Eligible patients from the entire database were randomized in a 2:1 ratio to create a derivation (n = 840) and validation (n = 414) dataset. The derivation dataset was used for identifying univariate associations between the baseline clinical and procedural characteristics and CA-AKI. Variables with a P < 0.1 in the univariate logistic analysis were available for a further multivariate regression. A stepwise selection method was used to construct the best model on the basis of the Akaike information criterion with an acceptable low multicollinearity (variance inflation factor) of the selected variables. The independent variables in the final models were assigned a weighted integer coefficient value. The risk score represented the sum of the integer coefficients.

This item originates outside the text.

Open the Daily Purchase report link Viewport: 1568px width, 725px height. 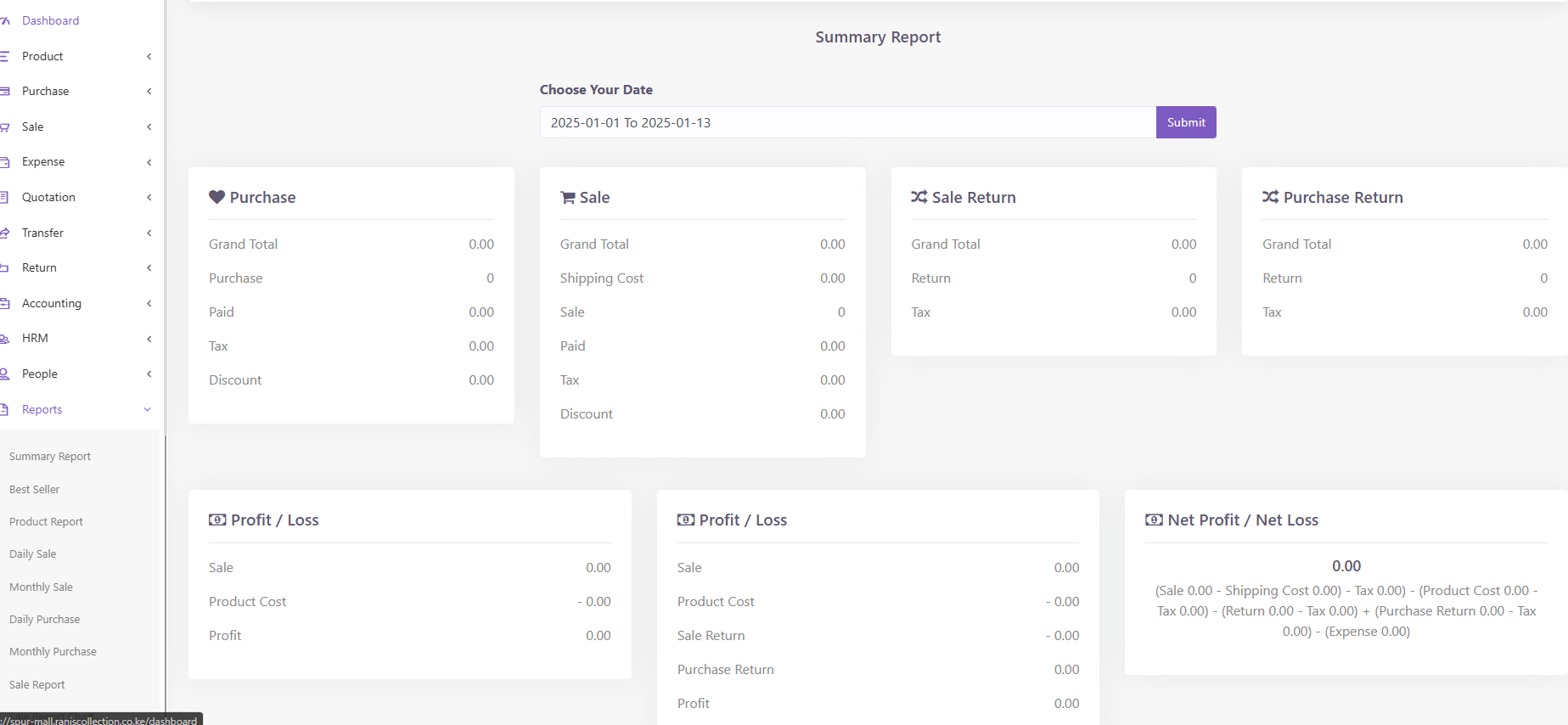pos(45,619)
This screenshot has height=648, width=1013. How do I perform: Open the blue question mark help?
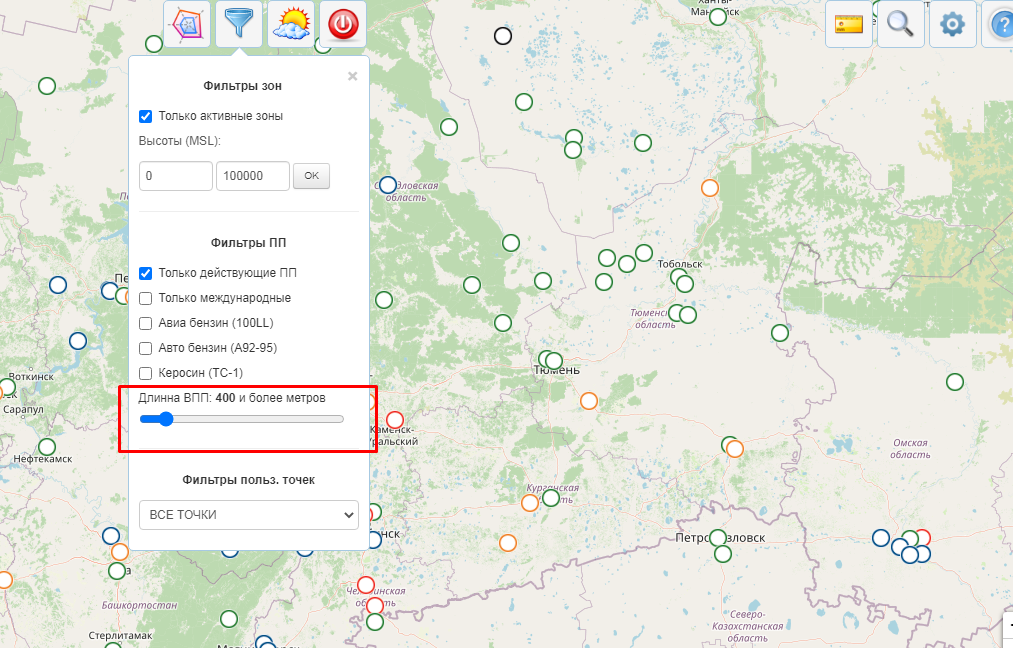coord(1000,24)
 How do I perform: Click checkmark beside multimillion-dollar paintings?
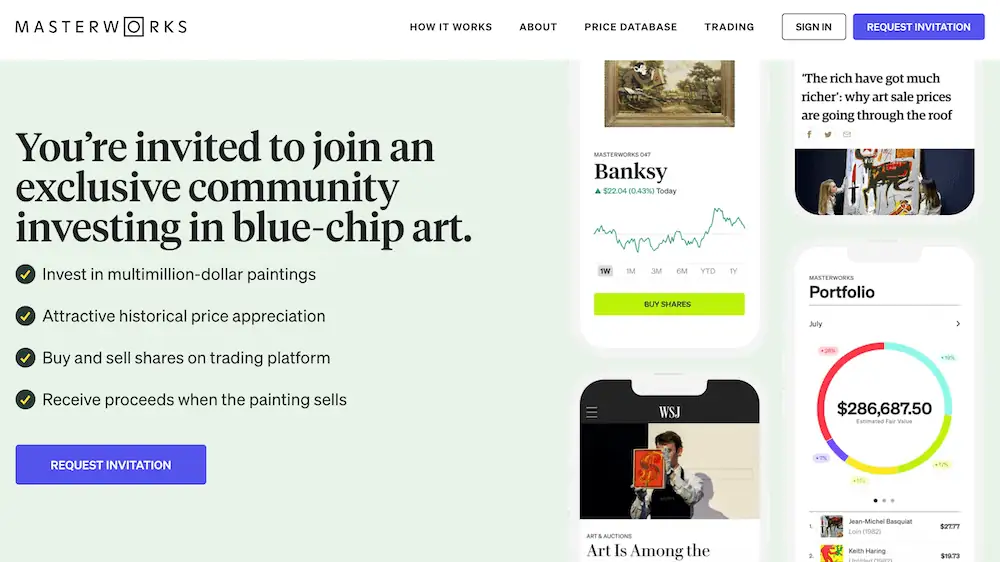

For scoring purposes, the continuous variable SCr was dichotomized using the best cutoff value according to the Youden index. The sensitivity and specificity of the cutoff value of SCr were 83% and 65%, respectively. After finding the range of the risk score values ranging from 0 to 3, the score was categorized into levels of low, intermediate, and high, to enhance the clinical utility. The bootstrap method with 1000 replications was used to perform an internal cross-validation of the risk score model. The discrimination was assessed using the area under the receiver-operating characteristic (ROC) curve, and the calibration was assessed using the Hosmer–Lemeshow goodness of fit test. The area under the ROC curves were compared using the DeLong test. The performance of the risk score was tested by the Cochran-Armitage trend test. Finally, the significance of the risk score for the rates of in-hospital dialysis and chronic dialysis was estimated.

IRB information

The Fujita Health University Ethical Review Board for Epidemiological and Clinical Studies approved this study (Approval No. HM17-104).